Corporate profits are down, as a result, and stocks are overvalued.
Not gold though.
It’s rebounded to $1,230 per ounce, and its outlook is strong.
Remember, gold performs well in times of uncertainty. And times are uncertain, indeed.
- China’s growth has gone from red hot to ice cold. Policymakers in Beijing are just trying to stay afloat. And North Korea sits on its doorstep, having gone completely rogue.
- Europe is a mess. Central banks there have turned interest rates negative in a desperate bid to kick-start the flailing economy. The Brexit is coming fast, and other nations could follow suit.
- The United States, meanwhile, clearly isn’t the economic engine it once was. In addition to corporate atrophy, our government is dysfunctional and its policies inadequate, if not destructive. Government debt is soaring. U.S. stocks have already priced in a massive tax cut and fiscal stimulus, but neither of those things are likely to come to fruition.
Gold is in the position of power here, not stocks.

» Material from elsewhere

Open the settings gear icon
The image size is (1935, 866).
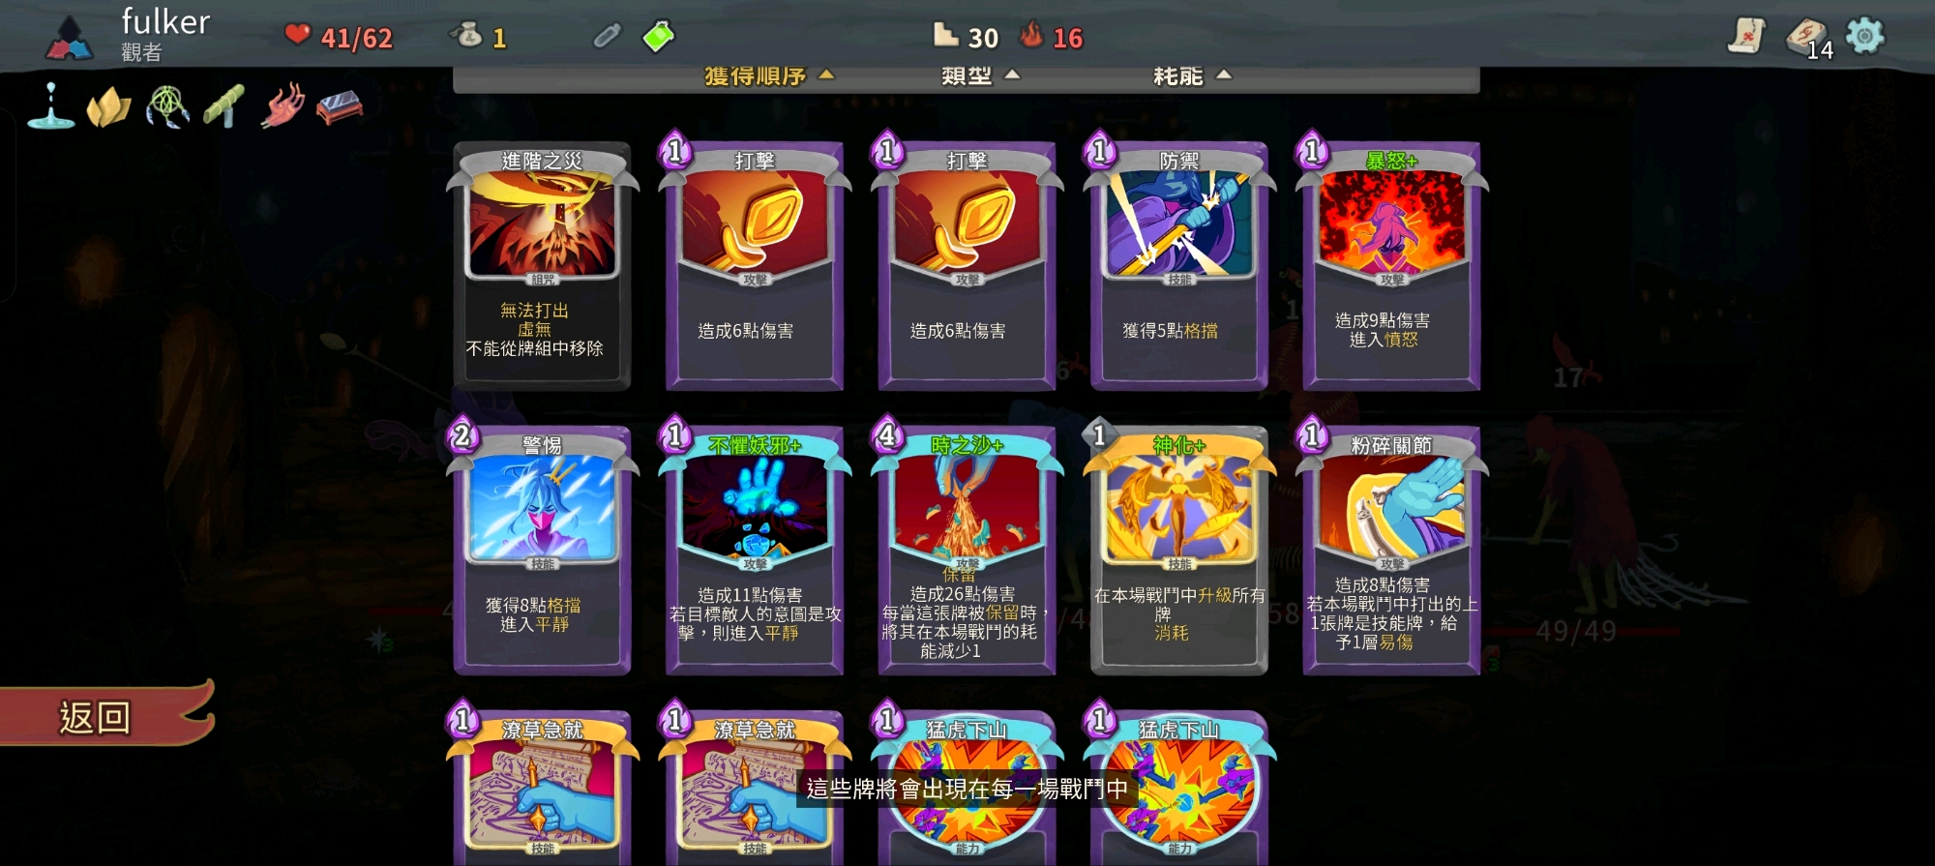pos(1864,36)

When you get down to it, it’s all about the cycle. This is what happens time and again. Stocks soar to record highs and investors pile in. They reap huge rewards and convince themselves the good times will never end. Gold suffers.
Then catastrophe hits. The bull market collapses, investors panic, and gold soars.
The pendulum always swings back.
Now it’s happening again. And it’s just the start. So get ahead of the curve if you haven’t already.
Buy gold now. By the time the bear comes it’ll be too late.